The 8 Class 25.5s originate from the Belgian Class 25 of which 22 were built in 1960 and 1961 and which were delivered in a dark blue livery with a silver trim. Due to the increase in passenger traffic between Amsterdam and Brussels in the late 60s and early 70s a need for additional stock arose to augment the 12 Benelux Hondekop EMU’s already in use. This need was met by the gradual introduction in 1973 and 1974 of a number of push and pull trainsets which were powered by Class 25.5 locos, rebuilt Belgian Class 25s altered to work on both Belgian and Dutch tracks. Each set consisted of 1 Belgian 1st class coach next to the loco, 1 Belgian 1st/2nd class coach, 3 Dutch plan W coaches with 2nd class seats and a Plan D which was rebuilt into a DVT with luggage and restaurant accommodation. Of course there may have been exceptions to this general rule. Oddly enough one of the most obvious adaptations of the new Class was the removal of 1 pantograph to save weight. By the end of 1986 newly built trainsets consisting of Belgian Class 11 locos and Dutch ICR coaches sporting a yellow and red livery were replacing these trainsets. But that didn't mean the days of the 25.5s in Holland were over.

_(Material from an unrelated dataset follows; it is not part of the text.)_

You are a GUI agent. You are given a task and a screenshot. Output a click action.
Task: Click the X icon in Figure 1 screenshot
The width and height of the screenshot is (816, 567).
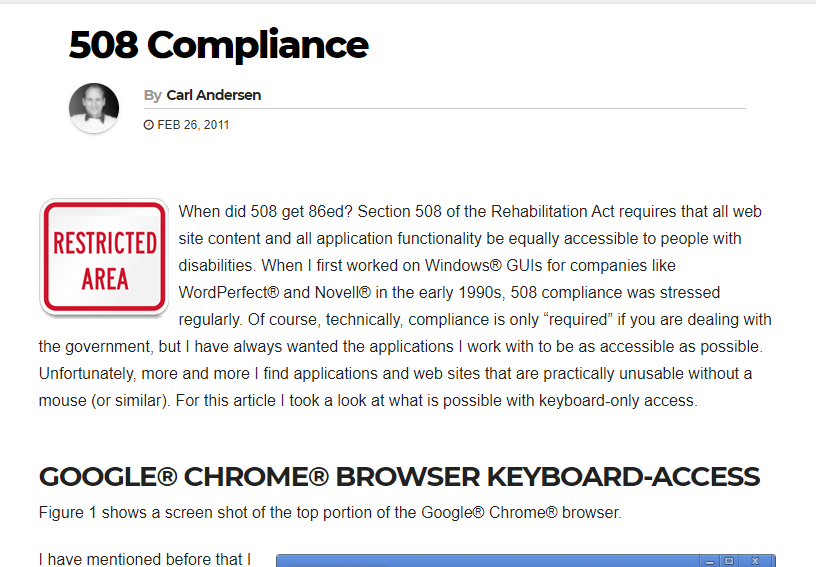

Not long after their duties on the ‘old’ Benelux-sets had ended they began to appear at the head of the trains that ran between Paris and Amsterdam. These sets consisted mainly of French Eurofima and Corail stock combined with other French and Belgian coaches with the 25.5s in charge between Brussels and Amsterdam. One of these duties included the EuroCity trains EC82 and EC87 "Etoile du Nord" (Northern Star) which consisted entirely of French Inox stock. One of the reasons the 25.5s were called upon to perform these duties was the banning of the 5 Belgian multi-current Class 15 locos from Dutch tracks from January 1st 1988. Unlike the 25.5s they didn't have an ATB-installation and thus failed to meet Dutch safety requirements, which were then being enforced more strictly. Most workings between Paris and the Dutch capital are now performed by French TGV sets, which took over from the 25.5s from about the mid 1990’s. In this same period the 25.5s often hauled several holiday trains during the winter and summer seasons. Well-known summer holiday trains were int. 1286 "Camino Azul" and Int. 1186 "Riviera Expres" which brought travellers to the south of France. These trains very often consisted of a wild combination of Dutch, Belgian, German and French stock.

During the winter season the 25.5s could be seen pulling ski-trains to Bourg-st-Maurice in the French Alps. Another interesting period for the 25.5s in The Netherlands was when they were working for Lovers Rail (LR). LR was, as you may remember, the first competitor of NS. On May 26th 1998 Lovers Rail began a half-hourly passenger service between Haarlem and Amsterdam with motive power being provided by two 25.5s, rented from the NMBS, at the head and tail of each set. Pending the delivery of second-hand Belgian M2 stock LR used 4 former German coaches which they rented from a Swiss firm. After the delivery of the intended stock a normal LR train would have the following configuration: A 25.5 in front, 3 M2 coaches, 1 orange NMBS luggage-car and a 25.5 at the end. Sadly for LR not many people made use of the trains and most trains only carried a handful of passengers. As a result the French owners cut off funds on September 14th 1999, services were stopped immediately and LR ceased to exist. Nowadays in the Netherlands the 25.5s can only be seen in charge of freight trains. One leaves from Sittard each day for Liege and they also make scheduled appearances between Kijfhoek and
Belgium to compensate for the loss of work caused by the Dutch locos 6511-6520, which hauls freightliners between Rotterdam and Antwerp throughout.

As said before the locos were delivered in a dark blue livery with a silver trim. From 1975 they received a yellow band along the entire length of the lower part of the body. From 1981 the middle part of this band under the portholes was removed. Originally the locos were numbered 2515-2522 and renumbered to 2551-2558. In March 1979 2557 was severely damaged in an accident and loco 2504 was swiftly rebuilt as 2557. Later the former returned to service as 2504.
Numbering (from Rail Magazine 132)
2551 ex 2515, 125.015
2552 ex 2516, 125.016
2553 ex 2517, 125.101, 140.001
2554 ex 2518, 125.102, 140.002
2555 ex 2519, 125.103, 140.003
2556 ex 2520, 125.104, 140.004
2557 ex 2521, 125.105, 140.005 renumbered 2504 in 1982

2557 ex 2504, 125.004
2558 ex 2522, 125.006, 140.006

It is difficult to say what the future will be for these machines. The current lack of locos in The Netherlands and their ability to work both in Belgium and in Holland suggest that they will be a valuable asset for the foreseeable future although they are now more than 40 years old. A replacement is not foreseen but it is certain that these old soldiers will one day just fade away.